Just weeks after the end of the Second World War, He was a Soviet cipher clerk stationed at the Soviet Union’s embassy in Ottawa. In February 1946, the Canadian government revealed that it had given political asylum to Igor Gouzenko. This situation led former British Prime Minister Sir Winston Churchill to state on 5 Marchġ946 that an “iron curtain” had fallen across the European continent. This was done without due democratic process. Kept local communist parties in power as puppet governments in once-independent countries across Eastern Europe. American and British diplomatic relations with Joseph Stalin’s Soviet Union severely cooled after the war, over several issues. They were deeply suspicious of the other side’s world plans. The Allies were alreadyĭivided ideologically. The Cold War was rooted in the collapse of the American-British-Soviet alliance that defeated Germany and Japan in the Second World War. Christine E.An S-75 Dvina surface-to-air missile (SAM) in front of the Military-Historical Museum of Artillery, Engineer and Signal Corps in St. Kirsten Bönker’s incisive and original account demonstrates decisively that the experience of watching Soviet TV was not reducible to the black and white of conformity and dissent, and that the emotional ties Soviet TV fostered continue to shape post-Soviet Russian cultural and political life. We learn what it was like to bring home a first television set, arrange your home and daily routines around it, and experience the powerful feelings and identifications this new medium evoked.

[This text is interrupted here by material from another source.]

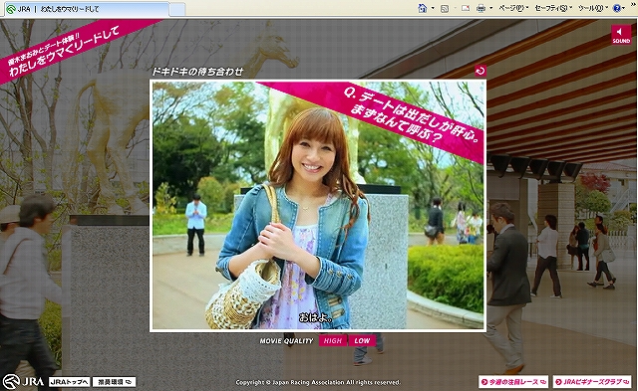Image resolution: width=638 pixels, height=391 pixels.
Task: Click the printer icon
Action: click(x=480, y=8)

Her nuanced and deeply researched account challenges common assumptions about Soviet television, revealing it to have been-at least partially-a success story.īased on extraordinary research in the Soviet archives and on extensive interviews with Soviet television viewers themselves, this rich and compelling book lets us get to know Soviet television through the voices of Soviet people. By focusing on the viewer experience, Kirsten Bönker fills an important gap in our understanding of the late Soviet public sphere and sheds interesting light on the relationship between authoritative discourse and popular mentalities.